Une victime sur deux laissée pour compte
En 2004, l'Outaouais occupait le triste premier rang de la province en ce qui concerne les cas de violence conjugale. À cette époque, seule une intervention sur deux du Service de police de Gatineau a mené à la signature d'un protocole visant à faciliter l'accès aux services d'aide pour les victimes. Dans 49% des cas, toutefois, ce protocole est absent des dossiers des victimes.
Voilà ce qui ressort d'une étude réalisée par Claire Beaulieu, criminologue et enseignante. Partie avec 2272 dossiers traitant de violence chez les femmes de 18 ans et plus, Mme Beaulieu a ciblé 1159 dossiers dont le contexte était conjugal.
Dans 39% des cas, le formulaire de protocole d'entente intersectorielle en matière de violence conjugale paraissait au dossier. Ce formulaire donne l'autorisation aux policiers de transmettre les coordonnées de la victime au CLSC et aux maisons d'hébergement, afin que ces derniers puissent communiquer avec cette personne dans les plus brefs délais, et ainsi prévenir d'autres situations de violence conjugale.
Dans 12% des cas, le formulaire est mentionné dans le dossier, sans qu'un papier dûment signé y soit présent.
«Les policiers qui l'appliquent de façon systématique et qui ont un bon taux d'acceptation suivent un protocole précis, mais ça prend du temps», admet Mme Beaulieu.
Mario Harel, directeur par intérim du Service de police de Gatineau, est conscient que ce type d'intervention prend du temps: «Avec moins de 60 minutes, on n'a pas beaucoup de succès dans la signature. Plus de 60 minutes, c'est un défi pour nos policiers.»
Le manque de temps, surtout lors de certaines périodes de l'année, est une des raisons qui expliquent l'absence du protocole dans 49% des dossiers de victime de violence conjugale. La clientèle diversifiée (problème de communication due à la langue, entre autres), l'état de la victime (hospitalisée, intoxiquée), la perception que la victime a des services policiers, où encore l'origine de l'appel, c'est-à-dire si un voisin ou quelqu'un de l'extérieur a fait l'appel, font aussi partie des facteurs qui rendent la communication difficile entre les policiers et les victimes.
Outre les dossiers des victimes, Mme Beaulieu a procédé à 40 entrevues, dont 30 avec des policiers concernés et 10 avec des victimes. Cette étude lui permet aujourd'hui de recommander une plus grande concertation entre les différentes ressources, ce qui permettrait de parfaire l'aide offerte aux victimes.

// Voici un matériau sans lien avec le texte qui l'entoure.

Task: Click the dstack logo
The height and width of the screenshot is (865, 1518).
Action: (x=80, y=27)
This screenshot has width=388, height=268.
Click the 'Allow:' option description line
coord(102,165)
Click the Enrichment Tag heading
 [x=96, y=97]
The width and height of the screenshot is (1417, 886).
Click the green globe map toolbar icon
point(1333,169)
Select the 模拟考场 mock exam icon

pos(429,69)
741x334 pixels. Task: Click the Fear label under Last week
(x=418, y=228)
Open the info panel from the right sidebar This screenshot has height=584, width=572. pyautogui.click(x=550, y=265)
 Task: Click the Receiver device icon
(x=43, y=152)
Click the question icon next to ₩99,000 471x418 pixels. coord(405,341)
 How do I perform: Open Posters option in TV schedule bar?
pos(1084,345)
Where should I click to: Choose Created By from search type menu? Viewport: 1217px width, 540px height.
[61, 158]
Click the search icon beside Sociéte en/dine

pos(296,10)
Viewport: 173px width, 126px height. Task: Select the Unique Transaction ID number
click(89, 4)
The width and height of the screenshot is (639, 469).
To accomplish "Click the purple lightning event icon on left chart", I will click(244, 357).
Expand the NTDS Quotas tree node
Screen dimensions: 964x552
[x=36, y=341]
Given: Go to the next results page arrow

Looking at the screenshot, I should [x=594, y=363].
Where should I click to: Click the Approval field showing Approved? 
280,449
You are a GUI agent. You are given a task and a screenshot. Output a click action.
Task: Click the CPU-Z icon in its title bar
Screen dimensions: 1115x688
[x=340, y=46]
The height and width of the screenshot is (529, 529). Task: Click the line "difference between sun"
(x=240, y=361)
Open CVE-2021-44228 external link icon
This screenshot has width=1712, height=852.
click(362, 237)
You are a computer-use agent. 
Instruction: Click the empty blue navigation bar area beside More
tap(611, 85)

Déjà, l'étude a fait son chemin jusqu'à l'Agence de la santé et des services sociaux de l'Outaouais, où Mme Beaulieu a été invitée à la table de concertation. Le service de police l'a également autorisée à rencontrer les policiers pour leur faire part des résultats de la recherche.
Le protocole existe depuis une quinzaine d'années, mais rares sont les études qui dressent un portrait d'ensemble de la situation et de son utilisation. Une recherche qui tombe d'ailleurs à point pour le Service de police de Gatineau qui, depuis trois ans, a engagé 120 nouveaux membres.
Un vocabulaire adéquat
En entrevue, Claire Beaulieu a rappelé l'importance d'appeler les choses par leur nom, notamment en raison des différentes études qui sont faites sur le sujet. Ainsi, les drames passionnels devraient être abolis du vocabulaire, pour laisser place aux drames conjugaux. Le terme des «femmes violentées» devrait être favorisé, puisque les victimes ne sont pas nécessairement meurtries physiquement, comme le présume le terme «femme battue», mais peuvent l'être également, ou uniquement, de façon psychologique.